Hello,
In my work on DERBY-2646, I have stumbled upon some issues that can
greatly affect the performance of accessing Clobs, especially updating them.
Currently Clobs are stored on disk in the modified UTF-8 encoding. This
uses one to three bytes to represent a single character. Since the
number of bytes per character varies, there is no easy way to calculate
the byte position from the character position, or vice versa. The naive,
and maybe even the only feasible way, is to start decoding the bytes
from the start of the Clob.
Note that the storage I speak of is the temporary storage of Clob
copies. This is initiated when the user attempts to modify the Clob. I
am not considering the case where the Clob is stored in the database itself.
Obviously, reading the Clob from the start every time you need to
reposition is not very efficient. One optimization is to keep track of
the "current position", but it might not help that much (depending on
access pattern). This requires full knowledge about update actions,
including on the various streams/writers.
Another option is storing the Clob in UTF-16. This would allow direct
mapping between byte and character positions, as far as I have
understood (I had brief contact with Dag and Bernt offline), even in the
case of surrogate pairs.
However, using UTF-16 imposes space overhead when operating on Clobs
with US-ASCII characters, in fact the overhead is 100% (each character
represented by two bytes instead of one). For some other languages
(and/or character sets), using UTF-16 reduces the space requirements
(two versus three bytes).
To summarize my view on this...
Pros, UTF-8 : more space efficient for US-ASCII, same as used by store
Pros, UTF-16: direct mapping between char/byte pos (easier logic)

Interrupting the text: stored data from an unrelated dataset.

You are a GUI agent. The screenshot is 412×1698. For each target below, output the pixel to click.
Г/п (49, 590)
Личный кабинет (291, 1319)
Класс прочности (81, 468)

Cons, UTF-8 : requires "counting"/decoding to find byte position
Cons, UTF-16: space overhead for US-ASCII, must be converted when/if
Clob goes back into the database
I'm sure there are other aspects, and I would like some opinions and
feedback on what to do. My two current alternatives on the table are
using the naive counting technique, or changing to UTF-16. The former
requires the least code changes.
To bound the scope of potential changes, I do plan to get this done for
10.3...
thanks,
--
Kristian
|